*Records shown*
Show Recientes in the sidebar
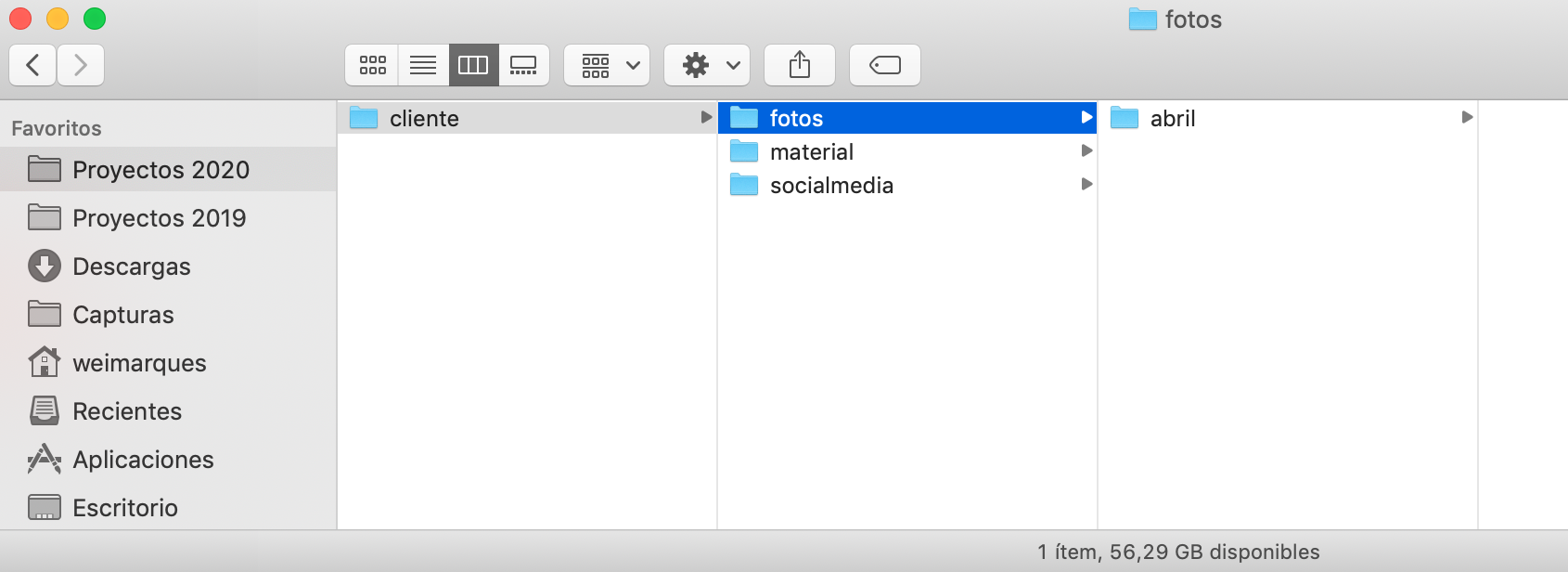Viewport: 1568px width, 572px height. tap(127, 411)
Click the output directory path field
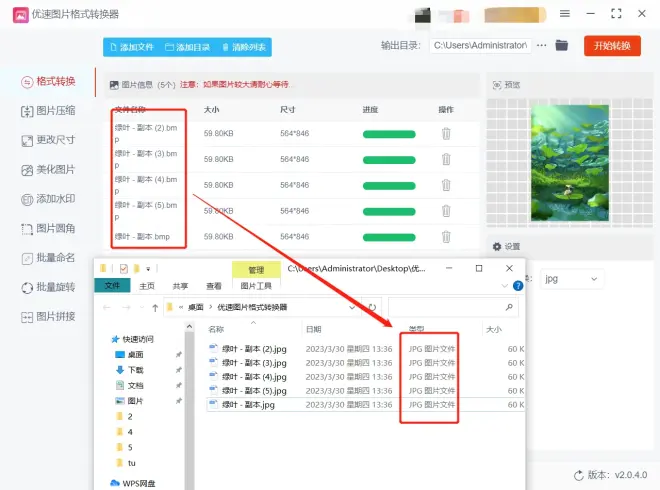Screen dimensions: 660x490 coord(480,46)
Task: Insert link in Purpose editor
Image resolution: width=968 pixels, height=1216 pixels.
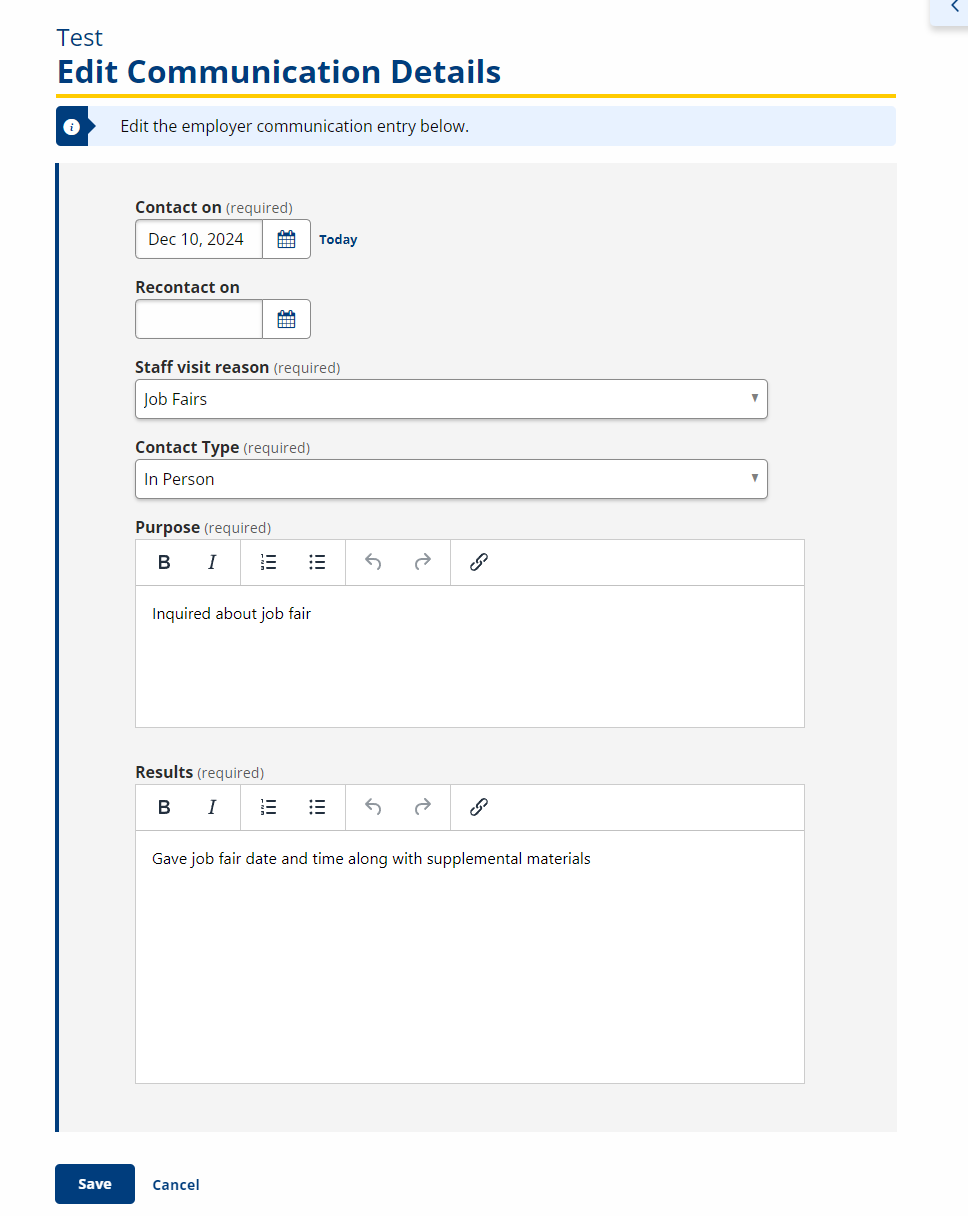Action: (x=478, y=562)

*How to complete this task*
The listing above must be retyped word for word, without the pictures.

*Finished task*
Show Recientes in the sidebar
Viewport: 1568px width, 572px height. tap(127, 411)
Click the output directory path field
Screen dimensions: 660x490 coord(480,46)
Task: Insert link in Purpose editor
Image resolution: width=968 pixels, height=1216 pixels.
Action: (x=478, y=562)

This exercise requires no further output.